[Records excerpted from a collection]
*** Begin section ***
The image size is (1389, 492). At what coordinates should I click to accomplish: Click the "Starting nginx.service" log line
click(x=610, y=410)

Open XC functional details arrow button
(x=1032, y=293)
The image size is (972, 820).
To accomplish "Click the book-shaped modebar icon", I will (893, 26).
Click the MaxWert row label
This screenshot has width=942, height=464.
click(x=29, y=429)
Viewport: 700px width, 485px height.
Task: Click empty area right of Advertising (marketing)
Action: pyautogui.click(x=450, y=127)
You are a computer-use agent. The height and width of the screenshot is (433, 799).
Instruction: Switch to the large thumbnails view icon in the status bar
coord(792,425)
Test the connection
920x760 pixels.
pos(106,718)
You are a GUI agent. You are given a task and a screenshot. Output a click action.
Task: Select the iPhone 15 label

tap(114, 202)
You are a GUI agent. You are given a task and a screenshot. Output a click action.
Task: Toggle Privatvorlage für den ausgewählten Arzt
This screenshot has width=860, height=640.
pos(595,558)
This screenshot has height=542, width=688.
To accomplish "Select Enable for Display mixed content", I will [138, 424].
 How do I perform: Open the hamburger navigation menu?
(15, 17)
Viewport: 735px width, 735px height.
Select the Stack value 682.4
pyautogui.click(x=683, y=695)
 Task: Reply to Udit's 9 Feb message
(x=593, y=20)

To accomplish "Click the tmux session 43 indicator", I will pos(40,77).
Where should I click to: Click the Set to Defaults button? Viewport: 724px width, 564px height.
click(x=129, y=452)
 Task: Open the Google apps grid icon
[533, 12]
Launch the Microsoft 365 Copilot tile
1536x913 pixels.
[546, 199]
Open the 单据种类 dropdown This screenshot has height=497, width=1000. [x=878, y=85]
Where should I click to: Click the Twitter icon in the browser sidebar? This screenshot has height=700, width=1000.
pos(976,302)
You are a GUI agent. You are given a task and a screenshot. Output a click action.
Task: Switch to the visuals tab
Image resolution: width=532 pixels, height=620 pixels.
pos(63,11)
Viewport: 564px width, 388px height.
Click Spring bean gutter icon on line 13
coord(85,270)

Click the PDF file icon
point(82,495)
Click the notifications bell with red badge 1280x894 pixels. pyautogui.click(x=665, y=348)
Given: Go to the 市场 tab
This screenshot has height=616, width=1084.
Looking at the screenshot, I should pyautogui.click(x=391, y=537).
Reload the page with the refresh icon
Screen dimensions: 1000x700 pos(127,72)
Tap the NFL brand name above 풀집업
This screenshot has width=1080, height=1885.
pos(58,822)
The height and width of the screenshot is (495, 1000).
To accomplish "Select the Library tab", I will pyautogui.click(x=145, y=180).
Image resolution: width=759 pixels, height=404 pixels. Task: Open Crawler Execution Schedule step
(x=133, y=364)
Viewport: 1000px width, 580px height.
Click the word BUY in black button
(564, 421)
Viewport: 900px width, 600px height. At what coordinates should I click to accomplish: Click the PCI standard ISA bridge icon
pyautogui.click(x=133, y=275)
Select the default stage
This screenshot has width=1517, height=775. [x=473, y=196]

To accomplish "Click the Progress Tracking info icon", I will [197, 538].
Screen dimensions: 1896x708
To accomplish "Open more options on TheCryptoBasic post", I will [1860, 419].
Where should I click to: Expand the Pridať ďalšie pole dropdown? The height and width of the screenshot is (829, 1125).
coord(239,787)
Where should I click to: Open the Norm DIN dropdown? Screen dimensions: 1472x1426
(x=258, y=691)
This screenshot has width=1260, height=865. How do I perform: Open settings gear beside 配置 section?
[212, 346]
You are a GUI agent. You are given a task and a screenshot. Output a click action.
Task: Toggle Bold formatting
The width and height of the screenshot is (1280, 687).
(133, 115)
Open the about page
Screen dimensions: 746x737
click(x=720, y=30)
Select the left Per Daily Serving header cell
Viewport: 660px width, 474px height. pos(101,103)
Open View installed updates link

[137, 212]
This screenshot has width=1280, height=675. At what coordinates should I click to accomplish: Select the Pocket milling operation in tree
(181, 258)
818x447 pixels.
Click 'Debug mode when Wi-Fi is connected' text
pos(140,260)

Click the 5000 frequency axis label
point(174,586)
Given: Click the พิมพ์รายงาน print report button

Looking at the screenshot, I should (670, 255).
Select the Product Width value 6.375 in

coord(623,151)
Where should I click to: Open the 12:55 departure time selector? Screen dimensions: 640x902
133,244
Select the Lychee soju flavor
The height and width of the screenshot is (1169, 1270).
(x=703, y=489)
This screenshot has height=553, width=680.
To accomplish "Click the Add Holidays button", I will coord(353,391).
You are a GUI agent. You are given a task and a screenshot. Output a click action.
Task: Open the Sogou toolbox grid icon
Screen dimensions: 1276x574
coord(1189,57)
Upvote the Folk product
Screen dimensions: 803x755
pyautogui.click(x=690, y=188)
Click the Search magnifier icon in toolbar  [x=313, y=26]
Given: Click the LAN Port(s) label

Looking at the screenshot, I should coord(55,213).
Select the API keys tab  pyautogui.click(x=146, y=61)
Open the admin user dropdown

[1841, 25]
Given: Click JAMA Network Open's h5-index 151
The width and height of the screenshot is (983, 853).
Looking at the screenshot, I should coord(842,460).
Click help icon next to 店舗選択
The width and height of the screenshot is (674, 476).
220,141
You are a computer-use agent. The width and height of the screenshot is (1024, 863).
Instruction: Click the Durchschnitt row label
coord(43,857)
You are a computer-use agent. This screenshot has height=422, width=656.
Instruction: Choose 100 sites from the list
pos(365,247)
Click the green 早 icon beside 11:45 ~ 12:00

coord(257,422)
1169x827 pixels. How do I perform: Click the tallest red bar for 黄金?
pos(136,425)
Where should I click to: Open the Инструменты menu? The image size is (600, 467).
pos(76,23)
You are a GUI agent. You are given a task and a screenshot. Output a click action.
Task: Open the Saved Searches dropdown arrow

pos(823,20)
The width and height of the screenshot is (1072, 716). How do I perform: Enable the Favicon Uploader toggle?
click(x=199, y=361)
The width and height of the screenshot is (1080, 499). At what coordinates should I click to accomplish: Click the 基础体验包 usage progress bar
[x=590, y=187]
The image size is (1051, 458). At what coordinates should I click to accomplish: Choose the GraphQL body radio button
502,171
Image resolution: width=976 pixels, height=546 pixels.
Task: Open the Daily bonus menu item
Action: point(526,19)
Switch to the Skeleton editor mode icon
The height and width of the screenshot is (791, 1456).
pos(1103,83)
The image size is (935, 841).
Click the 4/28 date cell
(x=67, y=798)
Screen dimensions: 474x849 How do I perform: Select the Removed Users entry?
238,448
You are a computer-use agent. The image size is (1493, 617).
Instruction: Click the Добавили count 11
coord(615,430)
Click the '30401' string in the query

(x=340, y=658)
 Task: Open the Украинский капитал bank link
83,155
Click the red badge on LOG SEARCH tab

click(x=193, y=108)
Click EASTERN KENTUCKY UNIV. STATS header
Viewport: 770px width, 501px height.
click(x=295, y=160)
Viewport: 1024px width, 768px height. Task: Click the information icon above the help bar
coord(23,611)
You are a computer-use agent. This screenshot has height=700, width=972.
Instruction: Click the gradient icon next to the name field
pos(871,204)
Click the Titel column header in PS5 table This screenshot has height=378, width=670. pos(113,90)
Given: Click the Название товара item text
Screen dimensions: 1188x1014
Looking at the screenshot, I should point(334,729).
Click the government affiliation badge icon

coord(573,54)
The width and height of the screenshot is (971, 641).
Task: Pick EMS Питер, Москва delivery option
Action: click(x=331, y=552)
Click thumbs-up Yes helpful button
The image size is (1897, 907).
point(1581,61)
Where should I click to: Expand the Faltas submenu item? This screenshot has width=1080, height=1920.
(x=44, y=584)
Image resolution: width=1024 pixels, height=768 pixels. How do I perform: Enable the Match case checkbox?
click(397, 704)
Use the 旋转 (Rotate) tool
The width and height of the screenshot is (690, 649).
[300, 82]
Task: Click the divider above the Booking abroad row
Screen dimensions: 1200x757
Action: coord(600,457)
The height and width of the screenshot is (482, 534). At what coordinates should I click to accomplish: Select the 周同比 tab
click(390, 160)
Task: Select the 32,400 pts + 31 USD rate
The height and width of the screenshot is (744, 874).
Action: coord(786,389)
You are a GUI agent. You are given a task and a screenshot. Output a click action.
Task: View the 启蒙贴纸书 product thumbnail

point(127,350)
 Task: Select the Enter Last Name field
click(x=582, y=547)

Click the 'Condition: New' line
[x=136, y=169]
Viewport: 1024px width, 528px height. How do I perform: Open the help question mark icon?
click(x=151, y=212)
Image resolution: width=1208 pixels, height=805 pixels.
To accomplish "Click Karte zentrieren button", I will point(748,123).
*** End section ***
**YOUR TASK:**
Word for word, restate the entries from the first line to the line that has "Test the connection", both included, and nothing else.

**WRITTEN RESPONSE:**
The image size is (1389, 492). At what coordinates should I click to accomplish: Click the "Starting nginx.service" log line
click(x=610, y=410)

Open XC functional details arrow button
(x=1032, y=293)
The image size is (972, 820).
To accomplish "Click the book-shaped modebar icon", I will (893, 26).
Click the MaxWert row label
This screenshot has width=942, height=464.
click(x=29, y=429)
Viewport: 700px width, 485px height.
Task: Click empty area right of Advertising (marketing)
Action: pyautogui.click(x=450, y=127)
You are a computer-use agent. The height and width of the screenshot is (433, 799).
Instruction: Switch to the large thumbnails view icon in the status bar
coord(792,425)
Test the connection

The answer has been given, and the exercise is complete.